NEW YORK (AP) _ Casting himself as the candidate best positioned to end the Iraq war, Delaware Sen. Joe Biden has launched a new Web site, www.headtohead08.com , to contrast his statements on the Iraq conflict to those of his opponents for the 2008 Democratic presidential nomination.
The Biden campaign scoured YouTube and assembled videos of each candidate speaking about the war, including Sens. Hillary Rodham Clinton, Barack Obama, Chris Dodd, former North Carolina Sen. John Edwards and Ohio Rep. Dennis Kucinich. The campaign said the videos they selected were those that best represented each lawmaker's views on the war.
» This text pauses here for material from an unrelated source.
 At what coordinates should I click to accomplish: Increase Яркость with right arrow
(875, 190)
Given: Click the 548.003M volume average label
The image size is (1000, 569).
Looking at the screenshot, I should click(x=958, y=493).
The Web site posts each clip next to a video showing Biden, the Senate Foreign Relations Committee chairman, delivering a detailed speech on the war from the Senate floor.
``It is important for voters to start focusing on the distinctions between the candidates regarding how they would deal with the mess we inherit in Iraq,'' Biden said in a statement from Iowa, where is was campaigning Monday.
``During my recent travels to Iowa and South Carolina, it is obvious to me that the American people are looking to answer the question, 'What next?''' he said. ``They know that every candidate wants to get us out of Iraq. What they don't know is if we have a plan to do it without leaving a worse mess behind than we found.''
Biden voted in 2002 to authorize military action in Iraq but has become a leading critic of the war since then. He has advocated a plan to divide the country along ethnic lines, with a central government responsible for border security and allocation of oil resources.
PETERBOROUGH, N.H. (AP) _ He ordered a slice of chocolate cream pie to go and ate a few bites of blueberry for the cameras, but there was one thing on the menu at the Peterborough Diner that Barack Obama wouldn't touch.
``We've got a sandwich called 'The Hillary,''' owner Pat Healey told the Democratic presidential hopeful Monday afternoon.
``Is that true?'' Obama said.
``It's called the Hillary wrap,'' Healey joked. ``She's got it all wrapped up, right?''
Obama didn't answer, just smiled and started making his way through the tiny restaurant. He stopped to wipe a spot of frosting off a little girl's nose and joked that he also is a messy eater, much to his wife's chagrin.
He struck a more serious note when an adult customer asked what Congress would do if President Bush vetoes the Iraq war spending bill because it includes a timetable for withdrawing American troops.
Obama said Congress should continue to put pressure on the president but said the troops must be given the proper support to carry out their mission.
``What we might do is look at a bill giving a short-term appropriation,'' Obama said. ``And keep the president on a shorter leash.''
SANTA FE (AP) _ Nearly three decades after medical marijuana first was approved in New Mexico, Gov. Bill Richardson on Monday signed a law authorizing the state Department of Health to give the drug to some seriously ill patients.
The second-term governor is seeking the 2008 Democratic nomination, and Drug Policy Alliance New Mexico said he is the first presidential candidate to sign medical marijuana into law.
Richardson said the new law provides ``a humane option for New Mexicans living with cancer, HIV and other serious medical conditions.''
New Mexico became the 12th state to legalize the use of marijuana for medical reasons.